Record set START
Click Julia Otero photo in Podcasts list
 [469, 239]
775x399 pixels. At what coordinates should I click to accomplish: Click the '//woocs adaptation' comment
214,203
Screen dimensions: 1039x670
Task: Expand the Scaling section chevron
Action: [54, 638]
Record set END
Task:
Reproduce every record above, word for word.

Task answer:
Click Julia Otero photo in Podcasts list
 [469, 239]
775x399 pixels. At what coordinates should I click to accomplish: Click the '//woocs adaptation' comment
214,203
Screen dimensions: 1039x670
Task: Expand the Scaling section chevron
Action: [54, 638]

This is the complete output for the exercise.